Mi tornò in mente un’immagine, il vago ricordo di una fotografia sul
comodino di mia nonna, quando ormai era vecchia e in punto di
morte. Tre bambini, dei quali mia madre era la più piccola, una
bimba con i capelli corti e scuri, appollaiata su qualcosa che si
confondeva con lo sfondo. Strano: mi ero seduta lì, accanto alla
nonna, centinaia di volte, eppure adesso non riuscivo a mettere a
fuoco i lineamenti di quella bambina. Forse i piccoli non sono mai
veramente interessati a com’erano i genitori prima della loro nascita.
A parte quando succede qualcosa di particolare che illumini il
passato. Sorseggiai il tè, aspettando che mia madre continuasse.
«Non so se ti ho mai parlato di quei tempi. Della guerra. La
Seconda Guerra Mondiale. Fu un periodo terribile, una confusione
continua, molte cose precipitarono. Sembrava…» Sospirò.
«Sembrava che il mondo non sarebbe mai più tornato come prima.
Come se fosse uscito dal suo asse e niente l’avrebbe mai più
rimesso a posto.» Strinse la tazza fumante tra le mani e abbassò lo
sguardo sul tè bollente.
«La mia famiglia – mamma, papà, Ed, Rita e io – viveva in un
appartamento di Barlow Street, dalle parti di Elephant and Castle.
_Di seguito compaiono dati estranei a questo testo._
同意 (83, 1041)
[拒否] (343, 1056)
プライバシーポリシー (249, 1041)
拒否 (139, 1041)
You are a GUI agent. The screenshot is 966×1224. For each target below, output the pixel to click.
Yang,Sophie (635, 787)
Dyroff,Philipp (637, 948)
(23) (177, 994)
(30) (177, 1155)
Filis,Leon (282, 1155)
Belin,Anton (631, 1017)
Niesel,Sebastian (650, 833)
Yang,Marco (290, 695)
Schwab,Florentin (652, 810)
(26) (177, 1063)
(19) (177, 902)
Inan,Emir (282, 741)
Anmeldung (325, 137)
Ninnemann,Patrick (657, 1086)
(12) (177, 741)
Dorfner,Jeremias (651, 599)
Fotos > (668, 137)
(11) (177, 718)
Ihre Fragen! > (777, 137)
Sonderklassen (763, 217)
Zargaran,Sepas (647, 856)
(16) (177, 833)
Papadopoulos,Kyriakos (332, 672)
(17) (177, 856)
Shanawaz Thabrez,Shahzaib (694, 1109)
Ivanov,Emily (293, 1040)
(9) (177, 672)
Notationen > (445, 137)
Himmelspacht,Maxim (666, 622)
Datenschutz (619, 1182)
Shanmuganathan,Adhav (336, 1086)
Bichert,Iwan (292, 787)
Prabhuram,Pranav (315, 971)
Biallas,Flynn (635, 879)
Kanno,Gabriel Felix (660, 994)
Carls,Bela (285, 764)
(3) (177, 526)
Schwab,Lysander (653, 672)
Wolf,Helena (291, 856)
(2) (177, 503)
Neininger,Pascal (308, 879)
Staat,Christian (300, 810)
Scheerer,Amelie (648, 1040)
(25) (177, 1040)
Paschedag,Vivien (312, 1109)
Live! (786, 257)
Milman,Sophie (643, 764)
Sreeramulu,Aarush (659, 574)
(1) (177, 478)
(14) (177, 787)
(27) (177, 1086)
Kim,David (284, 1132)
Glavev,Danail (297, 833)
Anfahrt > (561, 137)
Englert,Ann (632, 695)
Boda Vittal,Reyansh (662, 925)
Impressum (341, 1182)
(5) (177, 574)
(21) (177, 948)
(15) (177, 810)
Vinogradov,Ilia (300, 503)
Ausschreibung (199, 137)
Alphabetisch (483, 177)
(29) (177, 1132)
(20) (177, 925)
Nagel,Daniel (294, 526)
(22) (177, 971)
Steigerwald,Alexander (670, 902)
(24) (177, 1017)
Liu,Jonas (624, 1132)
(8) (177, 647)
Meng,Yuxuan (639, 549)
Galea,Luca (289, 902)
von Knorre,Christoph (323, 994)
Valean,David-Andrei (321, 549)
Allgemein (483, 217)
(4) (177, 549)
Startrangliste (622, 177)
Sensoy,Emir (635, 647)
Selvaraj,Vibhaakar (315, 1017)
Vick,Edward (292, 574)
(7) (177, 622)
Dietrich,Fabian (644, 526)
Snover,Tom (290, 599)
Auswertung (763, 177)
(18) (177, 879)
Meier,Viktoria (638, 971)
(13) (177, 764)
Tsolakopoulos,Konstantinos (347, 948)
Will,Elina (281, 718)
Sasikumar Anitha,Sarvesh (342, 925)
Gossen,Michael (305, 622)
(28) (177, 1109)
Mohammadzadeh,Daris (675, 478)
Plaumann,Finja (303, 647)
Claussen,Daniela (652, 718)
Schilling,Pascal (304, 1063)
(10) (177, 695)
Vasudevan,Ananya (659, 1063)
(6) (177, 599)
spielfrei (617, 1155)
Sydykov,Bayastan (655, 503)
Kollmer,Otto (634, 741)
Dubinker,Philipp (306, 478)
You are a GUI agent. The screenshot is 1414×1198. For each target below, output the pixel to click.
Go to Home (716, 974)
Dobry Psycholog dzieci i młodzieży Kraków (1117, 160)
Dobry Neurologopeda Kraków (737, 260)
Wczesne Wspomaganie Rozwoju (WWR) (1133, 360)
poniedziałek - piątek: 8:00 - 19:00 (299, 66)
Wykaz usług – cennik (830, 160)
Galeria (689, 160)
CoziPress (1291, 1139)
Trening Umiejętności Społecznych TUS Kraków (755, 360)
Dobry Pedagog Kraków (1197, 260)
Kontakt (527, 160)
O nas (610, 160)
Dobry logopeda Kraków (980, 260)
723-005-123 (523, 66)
Il
giorno dopo l’inizio della guerra, noi bambini andammo regolarmente
a scuola, ma poi fummo riuniti in gruppi, portati alla stazione e messi
sul primo treno. Non lo dimenticherò mai: ci avevano dato un
cartellino con il nome, la maschera antigas e uno zaino. E mi ricordo
anche di certe madri che ci avevano ripensato: correvano per la
strada, verso la stazione, gridando alle guardie di lasciare i loro
bambini. Ma poi raccomandavano ai figli più grandi di badare ai
piccoli, di non perderli mai di vista.»
«Chissà com’eri terrorizzata», dissi in un sussurro. Nella nostra
famiglia non siamo molto per il contatto fisico, altrimenti le avrei
preso la mano.
«All’inizio sì.» La mamma si tolse gli occhiali e si sfregò gli occhi.
Senza le lenti, il suo viso aveva un’aria vulnerabile, spaventata,
simile a quella degli animali notturni confusi dalla luce. Mi sentii più
sollevata quando li infilò di nuovo e riprese a raccontare. «Non mi
ero mai allontanata da casa, non avevo mai dormito lontano da mia
madre. Per fortuna mio fratello e mia sorella erano con me. E
quando durante il viaggio una delle insegnanti distribuì tavolette di
cioccolata, a tutti tornò il buonumore e d’un tratto ci sembrò di
essere partiti per una strana avventura. Te lo immagini? Era appena
scoppiata la guerra e noi cantavamo e mangiavamo pere sciroppate
giocando a indovinare oggetti immaginari. I bambini sanno essere
molti forti, in certi casi addirittura insensibili.
«Infine arrivammo in una cittadina chiamata Cranbrook, ma subito
ci divisero in gruppi e ci smistarono su diversi pullman. Il mio, su cui
c’erano anche Ed e Rita, ci portò fino al paese di Milderhurst, dove ci
misero in fila e ci condussero in una grande sala. Un gruppo di
donne del posto ci stava aspettando. Ci accolsero con un sorriso
inespressivo e un elenco in mano. Di nuovo ci fecero allineare, e
invitarono i presenti a fare la loro scelta.